-- Opening Marker --
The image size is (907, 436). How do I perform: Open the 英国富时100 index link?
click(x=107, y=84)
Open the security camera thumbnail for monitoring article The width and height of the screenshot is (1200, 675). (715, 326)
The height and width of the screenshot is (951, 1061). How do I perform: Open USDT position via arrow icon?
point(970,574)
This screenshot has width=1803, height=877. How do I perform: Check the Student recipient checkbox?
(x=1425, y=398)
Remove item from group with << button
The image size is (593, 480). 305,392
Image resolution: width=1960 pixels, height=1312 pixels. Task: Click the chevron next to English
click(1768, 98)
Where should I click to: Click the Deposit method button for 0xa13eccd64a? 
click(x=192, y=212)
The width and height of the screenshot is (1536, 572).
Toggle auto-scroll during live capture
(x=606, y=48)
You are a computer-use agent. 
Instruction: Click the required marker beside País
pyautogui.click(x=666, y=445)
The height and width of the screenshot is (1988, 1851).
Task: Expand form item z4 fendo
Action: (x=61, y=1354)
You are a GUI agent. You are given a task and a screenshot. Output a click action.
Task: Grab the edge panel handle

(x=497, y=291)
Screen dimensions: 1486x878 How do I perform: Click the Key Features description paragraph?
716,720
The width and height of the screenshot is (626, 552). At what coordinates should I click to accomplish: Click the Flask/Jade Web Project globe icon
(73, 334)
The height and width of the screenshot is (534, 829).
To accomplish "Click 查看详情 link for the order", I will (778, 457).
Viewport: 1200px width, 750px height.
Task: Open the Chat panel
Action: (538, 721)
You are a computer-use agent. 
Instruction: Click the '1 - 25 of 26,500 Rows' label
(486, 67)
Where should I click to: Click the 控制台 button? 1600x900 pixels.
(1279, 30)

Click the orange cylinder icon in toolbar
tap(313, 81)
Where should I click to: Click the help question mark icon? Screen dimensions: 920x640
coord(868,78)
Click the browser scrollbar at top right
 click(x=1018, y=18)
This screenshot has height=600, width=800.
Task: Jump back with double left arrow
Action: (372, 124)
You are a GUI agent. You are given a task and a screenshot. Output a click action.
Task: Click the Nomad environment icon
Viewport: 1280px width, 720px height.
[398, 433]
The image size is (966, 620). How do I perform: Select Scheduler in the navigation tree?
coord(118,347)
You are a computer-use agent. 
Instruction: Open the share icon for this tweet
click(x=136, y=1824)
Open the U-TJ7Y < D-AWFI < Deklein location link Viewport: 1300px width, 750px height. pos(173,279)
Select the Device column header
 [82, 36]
-- Closing Marker --
#### [YOUR OBJECTIVE]
Would you copy, word for word, only the lines from the start of the listing to the one that contains "Open the security", both included?

#### [EXERCISE RESULT]
The image size is (907, 436). How do I perform: Open the 英国富时100 index link?
click(x=107, y=84)
Open the security camera thumbnail for monitoring article The width and height of the screenshot is (1200, 675). (715, 326)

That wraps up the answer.